Wicked Tinkers Entertain, But Too Often Struggle to Find Groove
The Los Angeles, California-based Celtic group Wicked Tinkers comprises Aaron Shaw on Scottish Highland and small pipes, and John MacAdams and Warren Casey playing a variety of drums. Shaw has gained some notoriety as a piper for his work on the soundtracks of Hollywood television and big screen movies, as well as with recording acts like Bonnie Raitt and Forest for the Trees.
The group’s latest effort is “It’s Not About Pretty,” 14 tracks of traditional instruments played without any electronic embellishment, but with plenty of adventurous rhythms and time signatures. The drums are generally traditional rope-tensioned, animal skin head affairs, so, despite the interjection of things like “Cork Hill” in 5/8 time, a bizarre 10/8 tune, and an overly slurred adaptation of Terry Tully’s “Pumpkin’s Fancy,” the whole recording feels more ancient than modern.
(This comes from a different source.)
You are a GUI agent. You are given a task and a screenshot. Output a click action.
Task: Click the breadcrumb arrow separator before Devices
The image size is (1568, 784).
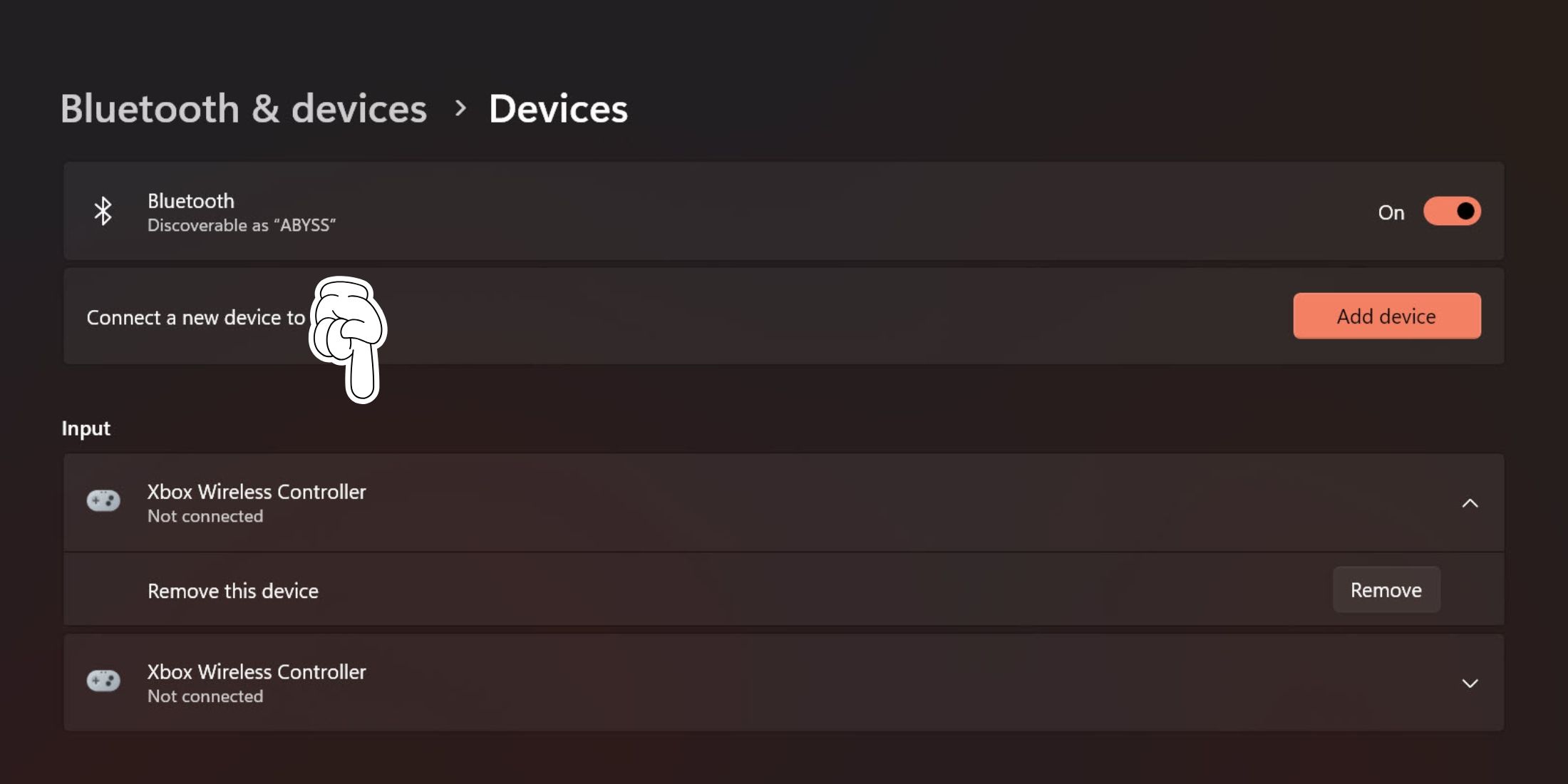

The biggest single chunk of music is Wicked Tinkers’ take on the piobaireachd “A Flame of Wrath,” which was done last year by the 78th Fraser Highlanders. Wicked Tinkers’ percussion rhythms are strikingly similar to those of the Frasers. It probably would have been appropriate for Wicked Tinkers to at least acknowledge the other “Flame of Wrath.”
The recording starts to come together towards the end, with the “Roasty Set” of modern hornpipes rolling along well with some really well done percussion settling complementing “Heat from the Furnace” and “Masterblasters” nicely.
The recording is sure to appeal to many Celtic music enthusiasts. Too often, however, the instruments don’t mesh well together, with tempos pushed and pulled between instruments, and sets that end before they really settle in.